Exercise objective =>
Reproduce every record below exactly as written, but leave out any pictures.

Dataset entries
··········
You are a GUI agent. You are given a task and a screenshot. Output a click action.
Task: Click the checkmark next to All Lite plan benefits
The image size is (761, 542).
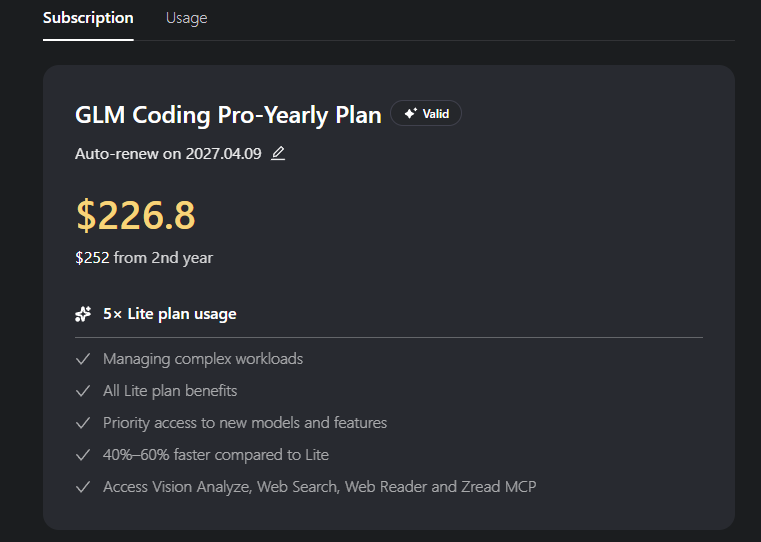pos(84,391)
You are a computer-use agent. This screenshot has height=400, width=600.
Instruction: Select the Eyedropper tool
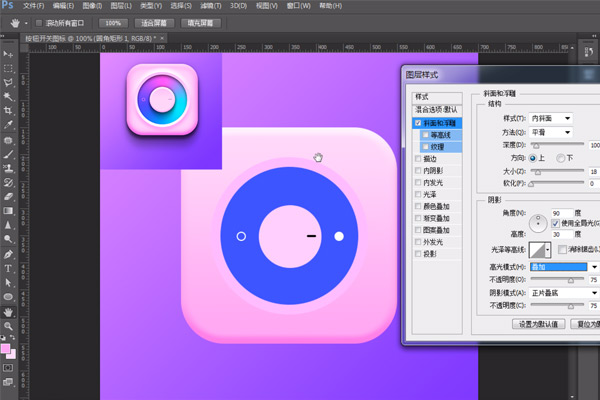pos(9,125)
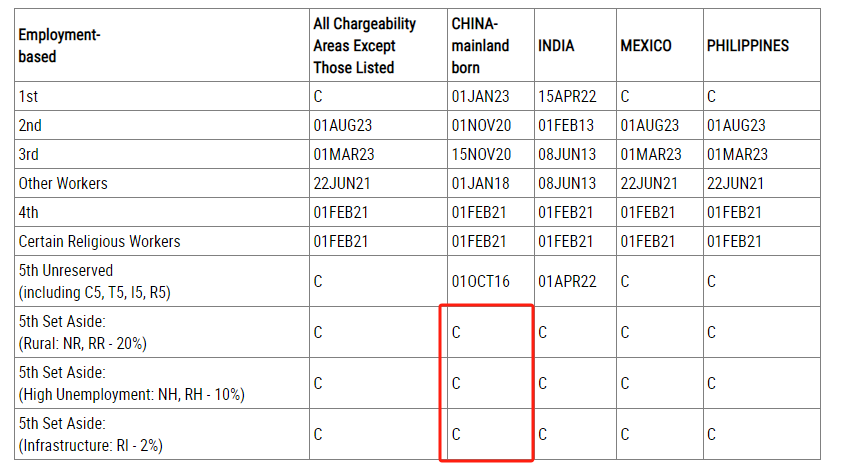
··········
Answer to this exercise =>
You are a GUI agent. You are given a task and a screenshot. Output a click action.
Task: Click the checkmark next to All Lite plan benefits
The image size is (761, 542).
pos(84,391)
You are a computer-use agent. This screenshot has height=400, width=600.
Instruction: Select the Eyedropper tool
pos(9,125)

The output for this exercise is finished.